The weak version could be anyone with a dbt tutorial on their laptop. The strong version names Figma, a specific redesign, a 70% improvement, and a company-first metrics layer. Unmistakably Robin’s resume.

Skills section

Weak
SQL, dbt, Python, Snowflake, BigQuery, Looker, Tableau, Power BI, Airflow, Git, Excel, Communication, Problem Solving, Data Modeling
Strong
Core: SQL (advanced), dbt (models, tests, macros, packages), Snowflake, Looker (LookML)   Engineering: Python, Git, GitHub Actions (CI/CD), Airflow   Modeling: Dimensional modeling (Kimball), metrics layer design, data governance

The weak version dumps every tool into one line and adds soft skills. The strong version categorizes by function, shows depth within each tool (dbt sub-skills, LookML specifically), and includes methodologies like Kimball modeling — which tells a hiring manager Robin speaks the language.

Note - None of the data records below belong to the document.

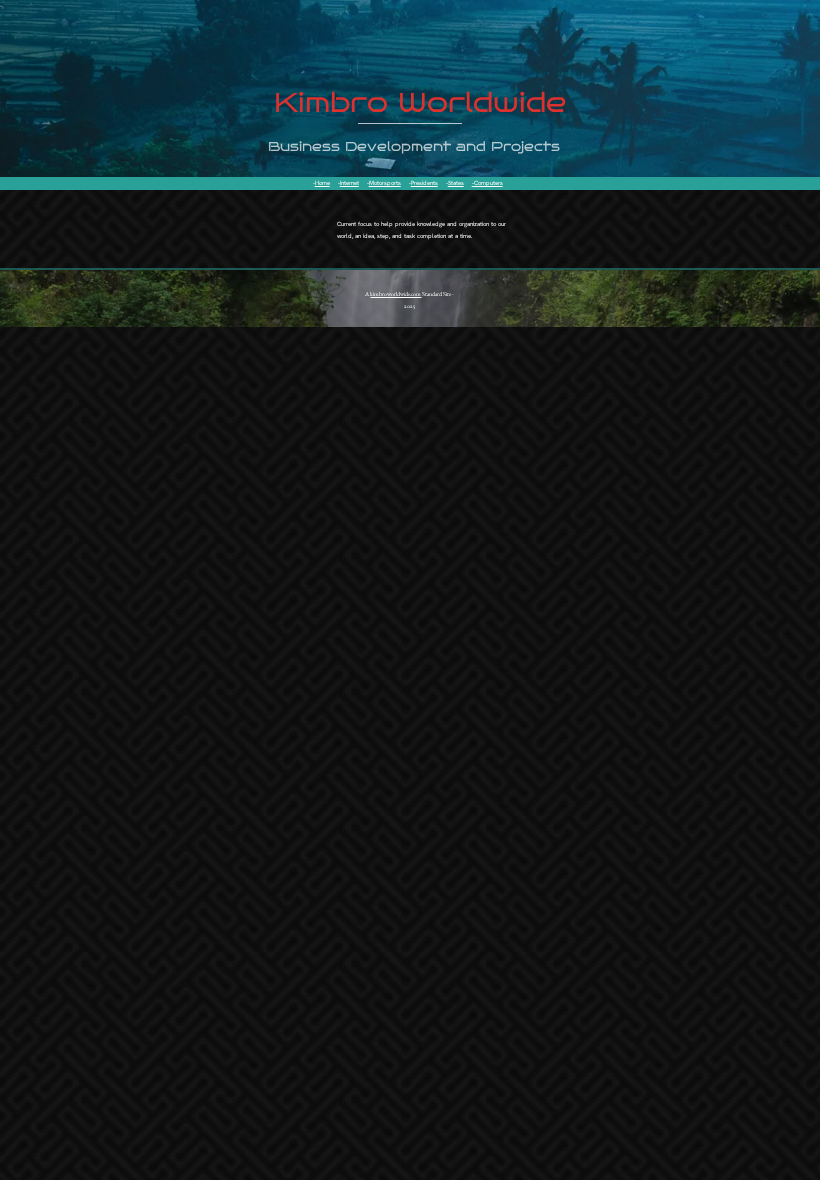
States (456, 183)
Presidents (424, 183)
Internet (349, 183)
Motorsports (385, 183)
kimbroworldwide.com (395, 294)
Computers (488, 183)
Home (322, 183)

Frequently asked questions

What does an analytics engineer actually do?
An analytics engineer sits between data engineers and data analysts. They build the transformation layer — taking raw data from pipelines and turning it into clean, tested, documented data models that analysts can query directly. In practice, this means writing dbt models, designing dimensional schemas, defining a metrics layer, building data documentation, and implementing CI/CD for the analytics codebase. Think of it this way: data engineers build the pipes, analytics engineers build the water treatment plant, and analysts drink the water. On your resume, show that you understand all three worlds.
Analytics engineer vs data analyst — resume differences?
A data analyst resume leads with insights, dashboards, and business decisions influenced. An analytics engineer resume leads with data modeling, transformation logic, and enabling analyst productivity. If you’re transitioning from analyst to analytics engineer, reframe your experience: instead of “Built a dashboard showing customer churn,” write “Designed the dimensional model and metrics definitions that powered the customer churn dashboard used by 15 analysts.” Show version control (Git), testing frameworks (dbt tests, CI/CD), and data modeling decisions — these are what separate the two roles on paper.
Is dbt required for analytics engineering roles?
Practically, yes. While dbt isn’t technically “required,” it has become the standard tool for analytics engineering, and the vast majority of job postings mention it. If you haven’t used dbt professionally, build a personal project: model a public dataset, write tests, generate documentation, and push it to GitHub. On your resume, show dbt depth — not just “used dbt” but specific modeling techniques: incremental models, custom macros, snapshot tables, CI/CD integration. If you’ve used an alternative like Dataform or custom SQL transformation frameworks, highlight the transferable concepts: version-controlled transformations, automated testing, documentation-as-code.